** What needs to be done **
Lines from the one containing "You are a GUI" through the last line of the records below need to be repeated exactly; nothing else, and no pictures.
···
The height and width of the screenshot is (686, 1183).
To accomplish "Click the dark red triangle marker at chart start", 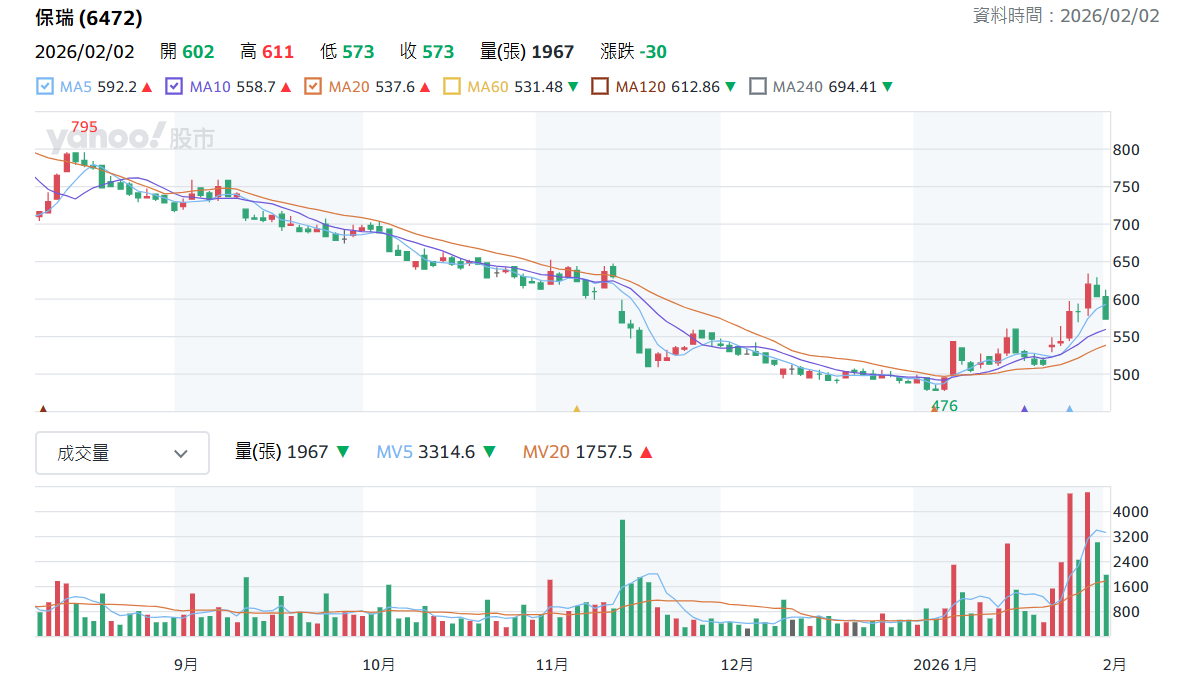I will pyautogui.click(x=43, y=409).
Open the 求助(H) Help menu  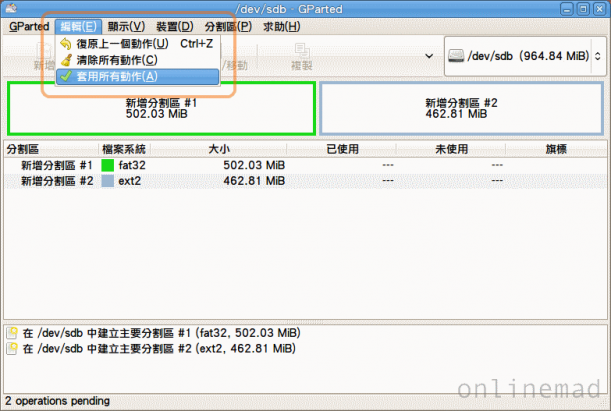[281, 26]
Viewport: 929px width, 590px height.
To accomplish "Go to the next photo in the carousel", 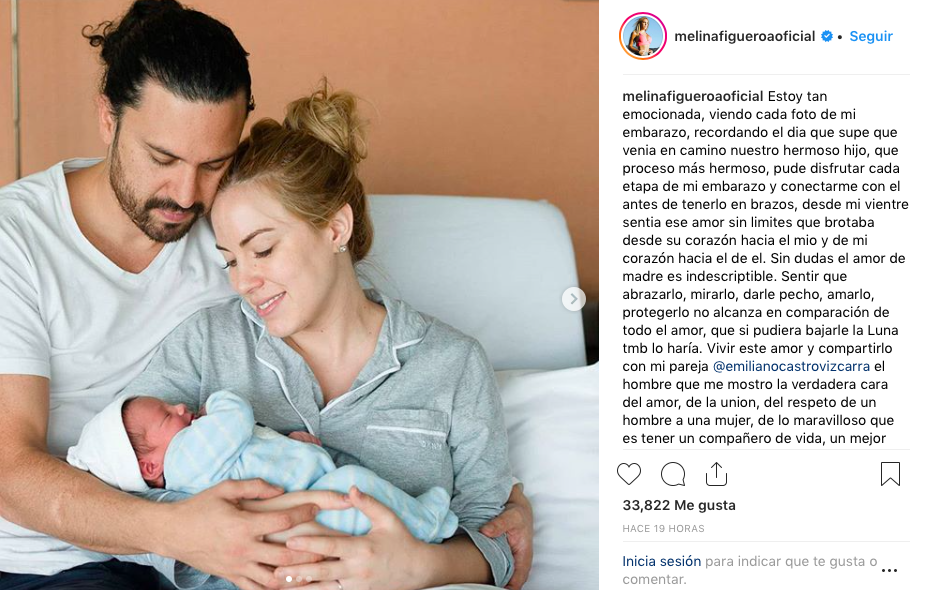I will 574,299.
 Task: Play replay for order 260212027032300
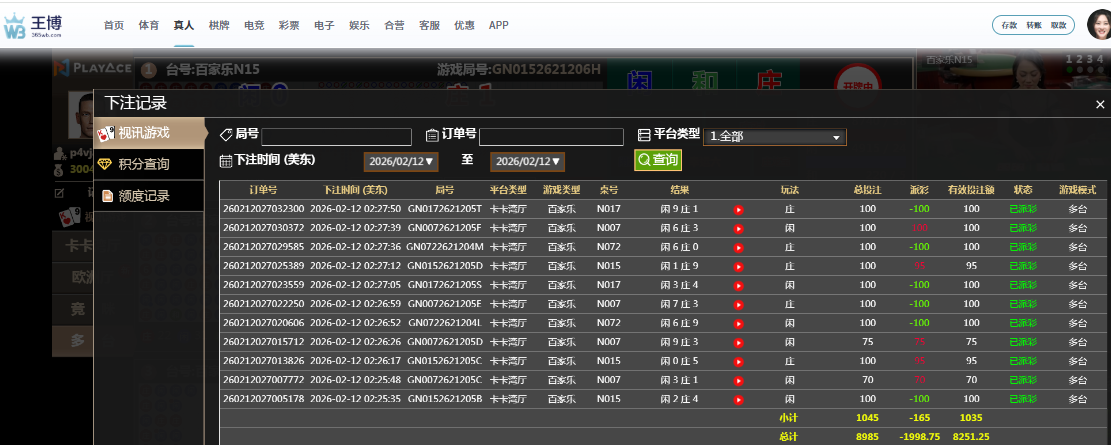739,210
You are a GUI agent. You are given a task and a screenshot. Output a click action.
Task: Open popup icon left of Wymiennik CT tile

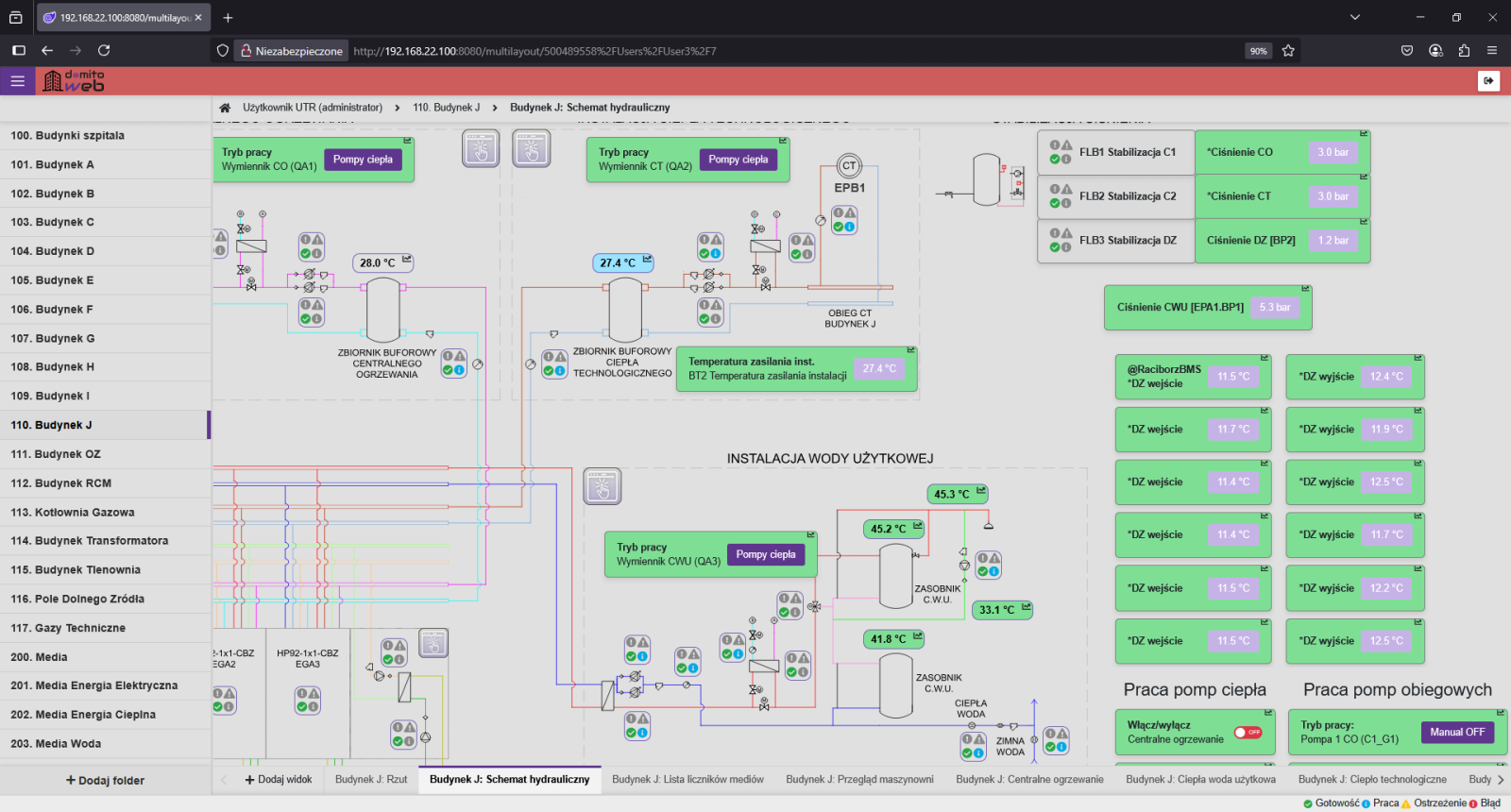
···
** Answer to this problem **
You are a GUI agent. You are given a task and a screenshot. Output a click action.
Task: Open popup icon left of Wymiennik CT tile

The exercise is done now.